Pourquoi des cours de français en Techniques d’éducation à l’enfance?

Échos de recherche
Menée par l’auteure du présent article, la recherche intitulée Sens et utilité du français et de la philosophie pour les élèves en Techniques d’éducation à l’enfance est subventionnée par le Programme d’aide à la recherche sur l’enseignement et l’apprentissage (PAREA) du ministère de l’Éducation du Québec. En 1999-2000, Hélène Houle, actuellement conseillère pédagogique au cégep de Sainte-Foy, y a collaboré. Pour 2000-2001, Richard Gervais, professeur de philosophie et Suzanne Côté, professeure en Techniques d’éducation à l’enfance au campus Notre-Dame-de-Foy, y participent. Margot Kaszap, de l’Université Laval, y collabore également.

Notre recherche consiste en une collecte des représentations du français et de la philosophie que se font les élèves en Techniques d’éducation à l’enfance (TEE[1]) dans leur formation collégiale au campus Notre-Dame-de-Foy. Elle a un triple but : connaître les perceptions de ces élèves quant au sens et à l’utilité de ces disciplines ; connaître les obstacles auxquels elles font face et faire part des solutions qu’elles proposent. Étant donné l’état actuel de nos travaux, nous ne pouvons présenter de résultats. Toutefois, dans le présent article, nous voudrions répondre à deux questions qu’on nous a souvent posées depuis le début de notre recherche : pourquoi une professeure du secteur technique s’intéresse-t-elle à la problématique de la réussite des cours de français au collégial ? Pourquoi veut-elle la comprendre à partir des représentations des élèves ?

Une diplomation alarmante des élèves en TEE

Selon le Conseil supérieur de l’éducation (1995[2]), un peu plus du quart des élèves des programmes techniques obtiennent leur DEC. Les élèves en TEE ont un des plus bas taux de diplomation (CSE, 1997[3]). À notre collège, nous constatons qu’en 1999, 34 p.100 des élèves en TEE ont réussi leur DEC en trois ans (CNDF, 2000[4]). Les échecs ou les abandons se retrouvent, entre autres, à l’état endémique dans les cours de français, véritable pierre d’achoppement pour ces élèves. Pourquoi ? Selon la Commission d’évaluation de l’enseignement collégial (1996[5]), les facteurs en cause seraient les antécédents scolaires des élèves, l’orientation et les changements de programme, l’effet de la formation générale et l’attrait du marché du travail. Le Conseil supérieur de l’éducation (1997[6]), quant à lui, ajoute le fait que les élèves tendent à reporter à plus tard les cours de formation générale étant donné la charge de travail dans les cours de spécialisation, la durée des études et la possibilité d’obtenir sans DEC un emploi en service de garde. Pourtant le diplôme d’études collégiales en TEE, ou l’équivalent, se veut, en termes d’exigence de formation, la condition d’accès à l’emploi .

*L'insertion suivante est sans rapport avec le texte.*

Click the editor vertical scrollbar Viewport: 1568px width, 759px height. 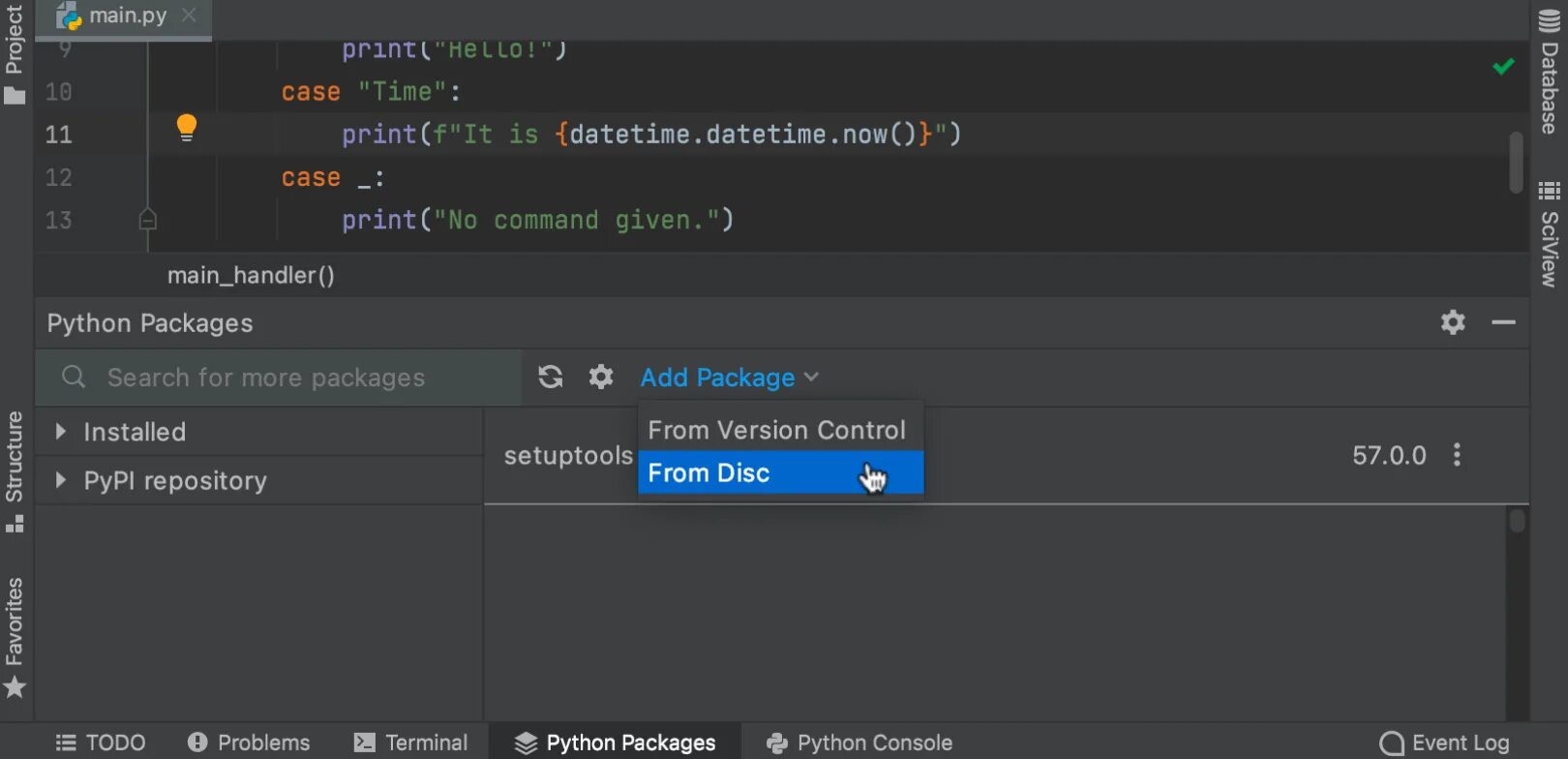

Une dépréciation de la formation générale

Le contexte de notre problématique est complexe. La dévaluation du diplôme d’études collégiales semble attribuable à des facteurs sociétaux, institutionnels ou propres aux cégépiens eux-mêmes. Du côté du marché du travail en services de garde, l’élève a cette possibilité d’emploi sans détention du DEC et, dans ce milieu, le rôle et la place d’une formation générale n’y semblent pas compris. Du côté institutionnel, le désintérêt des élèves envers la formation générale est souvent associé à leurs besoins, qualifiés d’utilitaristes, d’où cette impression que les élèves abandonnent en premier ces cours ; il y a aussi le fait que la diplomation, depuis la réforme de l’enseignement collégial, requière le double passage obligé de l’épreuve synthèse de programme et de l’épreuve uniforme de français. À ces facteurs s’ajoute le manque de motivation plus ou moins avoué de ces élèves pour les cours de formation générale, qui s’exprime dans cette boutade à la Deschamps : « Qu’ossa ça donne ? »

L’enseignement collégial se caractérise par une formation générale commune et donc par la cohabitation des formations techniques et préuniversitaires[7]. Poser la question du sens et de l’utilité du français pour les élèves inscrites en TEE pourrait sembler découler de notre volonté d’amorcer un débat sociopédagogique puisque ce débat existe actuellement au sein du réseau des services de garde[8]. Telle n’est pas notre intention. Les élèves de la filière collégiale technique sont intéressés de façon manifeste par une spécialisation. Poser notre question pourrait laisser sous-entendre que l’on pourrait outiller les élèves quant à la qualité de la langue, dans les cours de formation spécifique. Ce n’est pas non plus notre intention. L’apprentissage et la maîtrise du savoir-parler et du savoir-écrire demeurent essentiels puisqu’ils font référence au patrimoine culturel et à sa préservation (ministère de l’Éducation, 1997[9]). Cependant, nous ne pouvons ignorer la conjoncture qui prévaut dans le réseau des services de garde et dans le régime collégial. Les élèves en TEE sont en panne ou en quête du sens et de l’utilité du français dans leur formation collégiale et elles manquent de persévérance pour ce qui est de terminer avec succès et satisfaction ces cours.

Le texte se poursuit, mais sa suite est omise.